Em depoimento, Filipe Martins alegou que não conhecia o significado do gesto supremacista. O juiz que o condenou argumentou que ele tem “elevado grau de conhecimento de simbologia política” e é uma “pessoa bem instruída”.
O ex-assessor havia sido absolvido sumariamente no processo, isto é, sem análise do mérito. Um outro magistrado concluiu que o Ministério Público Federal “presumiu” que o sinal teria alguma conotação racista. A absolvição foi anulada na segunda instância. O Ney Bello, do Tribunal Regional Federal da 1ª Região (TRF-1), em Brasília, determinou um novo julgamento na primeira instância.
COM A PALAVRA, A DEFESA DE FILIPE MARTINS
A sentença proferida contra Filipe Martins é um ataque frontal aos fundamentos mais elementares do Direito Penal e, lamentavelmente, até da lógica básica.
Incapaz de produzir qualquer prova concreta de intenção discriminatória e ignorando por completo os argumentos sólidos da defesa, o juiz pretende vasculhar a consciência do réu em busca de um intuito deletivo que só existe na interpretação subjetiva dele, julgador. Se prevalecer tal entendimento, qualquer cidadão brasileiro poderá ser preso com base em interpretações fantasiosas de suas palavras e gestos.

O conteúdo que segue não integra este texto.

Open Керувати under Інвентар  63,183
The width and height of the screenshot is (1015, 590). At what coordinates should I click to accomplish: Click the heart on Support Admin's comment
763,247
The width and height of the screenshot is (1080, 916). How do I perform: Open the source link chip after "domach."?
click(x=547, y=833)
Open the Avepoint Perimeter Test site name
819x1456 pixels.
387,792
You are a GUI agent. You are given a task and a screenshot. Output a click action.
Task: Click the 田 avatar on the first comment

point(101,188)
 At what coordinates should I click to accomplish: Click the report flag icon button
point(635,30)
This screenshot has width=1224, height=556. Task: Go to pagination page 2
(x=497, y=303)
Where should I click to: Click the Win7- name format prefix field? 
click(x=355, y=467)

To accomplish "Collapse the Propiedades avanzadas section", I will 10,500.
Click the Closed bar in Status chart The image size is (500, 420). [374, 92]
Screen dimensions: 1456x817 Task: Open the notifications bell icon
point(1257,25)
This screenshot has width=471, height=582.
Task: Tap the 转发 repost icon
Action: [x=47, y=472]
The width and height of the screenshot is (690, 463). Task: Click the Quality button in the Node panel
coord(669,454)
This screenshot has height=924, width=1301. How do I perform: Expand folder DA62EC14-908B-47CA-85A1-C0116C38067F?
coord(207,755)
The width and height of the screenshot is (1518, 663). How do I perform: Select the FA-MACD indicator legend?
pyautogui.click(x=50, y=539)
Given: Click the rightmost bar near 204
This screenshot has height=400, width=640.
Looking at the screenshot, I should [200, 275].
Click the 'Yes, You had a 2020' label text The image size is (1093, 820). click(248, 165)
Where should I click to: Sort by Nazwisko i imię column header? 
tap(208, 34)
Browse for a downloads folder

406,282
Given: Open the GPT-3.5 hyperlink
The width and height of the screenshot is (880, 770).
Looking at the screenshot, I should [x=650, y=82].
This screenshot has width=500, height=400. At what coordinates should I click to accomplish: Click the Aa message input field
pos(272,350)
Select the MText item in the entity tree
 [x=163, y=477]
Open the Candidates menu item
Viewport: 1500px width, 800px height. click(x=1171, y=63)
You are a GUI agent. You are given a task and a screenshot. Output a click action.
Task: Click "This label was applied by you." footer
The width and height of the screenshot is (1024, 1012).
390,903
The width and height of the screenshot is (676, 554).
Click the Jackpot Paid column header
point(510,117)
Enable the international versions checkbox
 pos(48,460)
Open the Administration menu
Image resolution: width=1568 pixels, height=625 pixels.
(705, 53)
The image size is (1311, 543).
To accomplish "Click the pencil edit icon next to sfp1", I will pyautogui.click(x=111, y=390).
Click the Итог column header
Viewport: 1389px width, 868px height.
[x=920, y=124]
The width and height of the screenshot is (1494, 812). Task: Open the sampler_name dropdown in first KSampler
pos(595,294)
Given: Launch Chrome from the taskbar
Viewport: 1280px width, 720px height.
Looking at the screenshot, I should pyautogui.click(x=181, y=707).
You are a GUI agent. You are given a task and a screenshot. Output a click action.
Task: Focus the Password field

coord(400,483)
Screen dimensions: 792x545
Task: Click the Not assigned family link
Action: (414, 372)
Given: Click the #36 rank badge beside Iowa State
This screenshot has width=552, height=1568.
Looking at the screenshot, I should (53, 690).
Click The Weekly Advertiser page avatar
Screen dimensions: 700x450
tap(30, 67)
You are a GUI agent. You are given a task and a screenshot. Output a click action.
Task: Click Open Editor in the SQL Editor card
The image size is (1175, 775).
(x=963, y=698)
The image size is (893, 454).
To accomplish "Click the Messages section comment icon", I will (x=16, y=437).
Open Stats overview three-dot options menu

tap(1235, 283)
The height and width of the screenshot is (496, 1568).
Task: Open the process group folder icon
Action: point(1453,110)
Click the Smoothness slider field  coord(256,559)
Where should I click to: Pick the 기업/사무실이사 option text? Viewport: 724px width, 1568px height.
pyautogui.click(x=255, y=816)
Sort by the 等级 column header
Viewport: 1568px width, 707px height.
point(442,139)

Destacamos que a decisão se apoia em interpretações subjetivas sobre um gesto involuntário, que comporta múltiplos significados e culturalmente desprovido de caráter ofensivo no Brasil.
Ao desprezar o dolo específico, requisito indispensável para o crime de racismo, e ao substituir a análise técnica por conjecturas políticas, a sentença rompe com a tipicidade estrita e a presunção de inocência, pilares do Estado de Direito.
A defesa repudia veementemente a decisão e alerta para o precedente perigosíssimo de condenar alguém com base em percepções subjetivas. Recorreremos para que a justiça seja restabelecida com o rigor técnico e jurídico que a lei exige.